*Given records*:
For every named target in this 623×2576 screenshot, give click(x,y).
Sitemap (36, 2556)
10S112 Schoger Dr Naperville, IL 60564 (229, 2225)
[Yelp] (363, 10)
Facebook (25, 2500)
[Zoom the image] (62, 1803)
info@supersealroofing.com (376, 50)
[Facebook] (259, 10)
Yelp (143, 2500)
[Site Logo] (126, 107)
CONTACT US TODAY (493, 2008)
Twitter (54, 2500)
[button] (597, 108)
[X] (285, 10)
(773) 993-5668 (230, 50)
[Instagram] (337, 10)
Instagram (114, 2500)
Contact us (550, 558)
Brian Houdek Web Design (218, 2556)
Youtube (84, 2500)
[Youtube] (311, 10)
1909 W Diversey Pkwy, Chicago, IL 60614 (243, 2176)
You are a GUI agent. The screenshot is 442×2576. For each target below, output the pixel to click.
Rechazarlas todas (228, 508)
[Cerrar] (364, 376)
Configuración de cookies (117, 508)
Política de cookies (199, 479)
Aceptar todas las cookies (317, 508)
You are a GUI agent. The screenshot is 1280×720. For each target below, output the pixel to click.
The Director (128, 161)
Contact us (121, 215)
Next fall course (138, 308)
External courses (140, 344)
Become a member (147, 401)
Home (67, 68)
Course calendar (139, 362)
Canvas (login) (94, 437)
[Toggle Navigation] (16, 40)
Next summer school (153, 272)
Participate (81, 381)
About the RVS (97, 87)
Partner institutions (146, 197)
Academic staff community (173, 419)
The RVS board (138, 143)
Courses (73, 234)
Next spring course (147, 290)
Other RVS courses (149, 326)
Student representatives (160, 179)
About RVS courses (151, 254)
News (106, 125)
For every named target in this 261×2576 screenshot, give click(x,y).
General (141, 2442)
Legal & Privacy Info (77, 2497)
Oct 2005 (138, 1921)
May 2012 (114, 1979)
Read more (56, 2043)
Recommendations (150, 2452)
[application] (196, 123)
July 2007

*About this exercise*: Print the material verbatim, all of it.

*Solution for this problem*:
For every named target in this 623×2576 screenshot, give click(x,y).
Sitemap (36, 2556)
10S112 Schoger Dr Naperville, IL 60564 (229, 2225)
[Yelp] (363, 10)
Facebook (25, 2500)
[Zoom the image] (62, 1803)
info@supersealroofing.com (376, 50)
[Facebook] (259, 10)
Yelp (143, 2500)
[Site Logo] (126, 107)
CONTACT US TODAY (493, 2008)
Twitter (54, 2500)
[button] (597, 108)
[X] (285, 10)
(773) 993-5668 (230, 50)
[Instagram] (337, 10)
Instagram (114, 2500)
Contact us (550, 558)
Brian Houdek Web Design (218, 2556)
Youtube (84, 2500)
[Youtube] (311, 10)
1909 W Diversey Pkwy, Chicago, IL 60614 (243, 2176)
You are a GUI agent. The screenshot is 442×2576. For each target below, output the pixel to click.
Rechazarlas todas (228, 508)
[Cerrar] (364, 376)
Configuración de cookies (117, 508)
Política de cookies (199, 479)
Aceptar todas las cookies (317, 508)
You are a GUI agent. The screenshot is 1280×720. For each target below, output the pixel to click.
The Director (128, 161)
Contact us (121, 215)
Next fall course (138, 308)
External courses (140, 344)
Become a member (147, 401)
Home (67, 68)
Course calendar (139, 362)
Canvas (login) (94, 437)
[Toggle Navigation] (16, 40)
Next summer school (153, 272)
Participate (81, 381)
About the RVS (97, 87)
Partner institutions (146, 197)
Academic staff community (173, 419)
The RVS board (138, 143)
Courses (73, 234)
Next spring course (147, 290)
Other RVS courses (149, 326)
Student representatives (160, 179)
About RVS courses (151, 254)
News (106, 125)
For every named target in this 261×2576 screenshot, give click(x,y).
General (141, 2442)
Legal & Privacy Info (77, 2497)
Oct 2005 (138, 1921)
May 2012 (114, 1979)
Read more (56, 2043)
Recommendations (150, 2452)
[application] (196, 123)
July 2007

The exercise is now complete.